= Beginning of Section =

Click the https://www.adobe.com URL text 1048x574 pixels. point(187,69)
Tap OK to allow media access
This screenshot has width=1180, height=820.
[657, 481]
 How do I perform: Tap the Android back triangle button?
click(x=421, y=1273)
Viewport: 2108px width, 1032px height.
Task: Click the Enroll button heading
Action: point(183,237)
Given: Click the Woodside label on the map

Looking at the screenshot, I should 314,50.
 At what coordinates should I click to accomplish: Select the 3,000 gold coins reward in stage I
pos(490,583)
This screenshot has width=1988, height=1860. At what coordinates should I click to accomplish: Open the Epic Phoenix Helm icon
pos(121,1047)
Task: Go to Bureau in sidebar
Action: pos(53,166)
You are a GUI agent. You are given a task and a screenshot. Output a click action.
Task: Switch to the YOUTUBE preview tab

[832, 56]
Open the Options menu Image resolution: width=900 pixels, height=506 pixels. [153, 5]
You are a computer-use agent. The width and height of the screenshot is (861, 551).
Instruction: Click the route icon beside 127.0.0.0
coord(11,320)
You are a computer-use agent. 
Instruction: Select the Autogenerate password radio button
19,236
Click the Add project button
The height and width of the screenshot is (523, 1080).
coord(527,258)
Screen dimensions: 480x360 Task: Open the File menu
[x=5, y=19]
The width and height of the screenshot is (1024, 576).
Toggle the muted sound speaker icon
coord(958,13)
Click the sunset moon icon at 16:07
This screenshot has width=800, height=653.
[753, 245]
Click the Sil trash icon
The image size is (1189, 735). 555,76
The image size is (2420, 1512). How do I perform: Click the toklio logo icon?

= End of Section =

> _Task prompt_: All lines from the one with "The width and height of the screenshot is (1024, 576)." onward to the end of the records above should be repeated exactly, and only those lines.

> _Answer section_:
The width and height of the screenshot is (1024, 576).
Toggle the muted sound speaker icon
coord(958,13)
Click the sunset moon icon at 16:07
This screenshot has width=800, height=653.
[753, 245]
Click the Sil trash icon
The image size is (1189, 735). 555,76
The image size is (2420, 1512). How do I perform: Click the toklio logo icon?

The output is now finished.